Effective March 1, 2015, we acquired an additional 33.3% membership interest in Pony Express from Tallgrass Development for total consideration of approximately $700 million pursuant to that certain Purchase and Sale Agreement by and between Tallgrass Development, Tallgrass Operations and us. At closing, TEP, Tallgrass Development and Pony Express entered into a Third Amended and Restated Limited Liability Company Agreement of Pony Express effective March 1, 2015, which provided us a minimum quarterly preference payment of $36.65 million through the quarter ending December 31, 2015 with distributions thereafter shared in accordance with the terms of the Third Amended and Restated Limited Liability Company Agreement.
Effective January 1, 2016, we acquired an additional 31.3% membership interest in Pony Express from Tallgrass Development for total cash consideration of approximately $475 million and the issuance of 6,518,000 TEP common units, which TEP common units are subject to a call option granted by Tallgrass Operations in favor of us, pursuant to that certain Contribution and Transfer Agreement by and between Tallgrass Development, Tallgrass Operations and us. In July 2016, October 2016 and on February 1, 2017, we exercised the call option granted by Tallgrass Development covering 3,563,146, 1,251,760 and 1,703,094 common units, respectively. These common units were deemed canceled upon the exercise of the call option and as of such exercise date were no longer issued and outstanding. As of February 15, 2017, no common units remained subject to the call option.
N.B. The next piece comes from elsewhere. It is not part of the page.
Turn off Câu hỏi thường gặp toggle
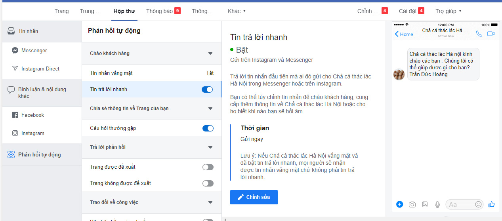This screenshot has height=221, width=502. coord(208,128)
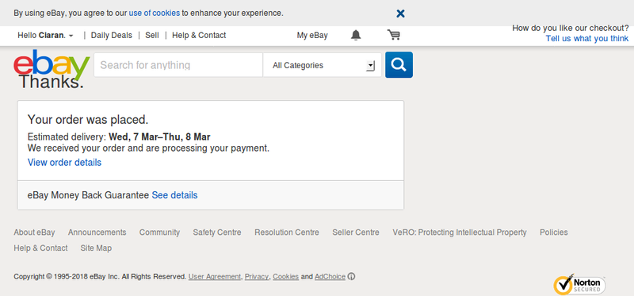Open the User Agreement link
The width and height of the screenshot is (634, 296).
click(215, 277)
On May 6, 2016, Tallgrass Development assigned us its right to purchase a 25% membership interest in Rockies Express from a unit of Sempra U.S. Gas and Power ("Sempra") pursuant to the purchase agreement originally entered into between Tallgrass Development's wholly-owned subsidiary and Sempra in March 2016. Subsequently on May 6, 2016, we closed the purchase of a 25% membership interest in Rockies Express from Sempra pursuant to the purchase agreement for cash consideration of approximately $436.0 million, after making the adjustments to the purchase price required by the purchase agreement.
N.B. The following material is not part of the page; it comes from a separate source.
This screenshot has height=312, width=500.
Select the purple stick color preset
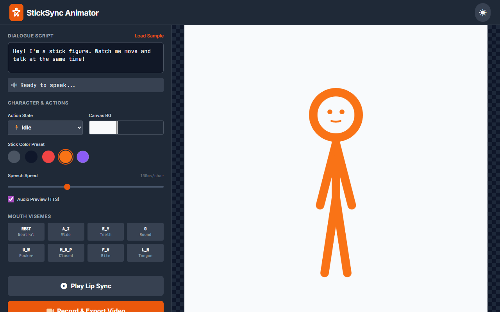(83, 156)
Effective January 1, 2017, we acquired 100% of the issued and outstanding membership interests in Terminals and 100% of the issued and outstanding membership interests in NatGas from TD for total cash consideration of $140 million, pursuant to that certain Purchase and Sale Agreement by and between Tallgrass Development, Tallgrass Operations and us.

147






Following an offer received from Tallgrass Development with respect to common units owned by Tallgrass Development not subject to the call option, we repurchased 736,262 common units from Tallgrass Development at an aggregate price of approximately $35.3 million, or $47.99 per common unit, on February 1, 2017, which was approved by the conflicts committee of the board of directors of our general partner.
Competition
Under our partnership agreement, Tallgrass Development and its affiliates are expressly permitted to compete with us. Tallgrass Development and any of its affiliates, including EMG and Kelso may acquire, construct or dispose of additional transportation, storage, terminalling and processing or other assets in the future without any obligation to offer us the opportunity to purchase or construct those assets.
Contracts with Affiliates
Pony Express is party to a terminal lease and operating agreement with Tallgrass Sterling Terminal, LLC ("Sterling Terminal"), which was an indirect wholly-owned subsidiary of Tallgrass Development prior to our acquisition in January 2017. Pursuant to such agreement, Pony Express leases approximately 1.3 million barrels of crude oil storage and Sterling Terminal provides associated crude oil terminalling services. Pony Express pays Sterling Terminal a fixed monthly charge of $942,000 per month, plus a volumetric charge of $0.07 per barrel for each barrel delivered to the terminal in excess of 9,424,000 per month, subject in both cases to an annual 2% escalator. The initial five-year term of the agreement expires in May 2020. Pony Express made lease payments to Sterling Terminal of $11.5 million and $7.6 million during the years ended December 31, 2016 and 2015, respectively, pursuant to the agreement.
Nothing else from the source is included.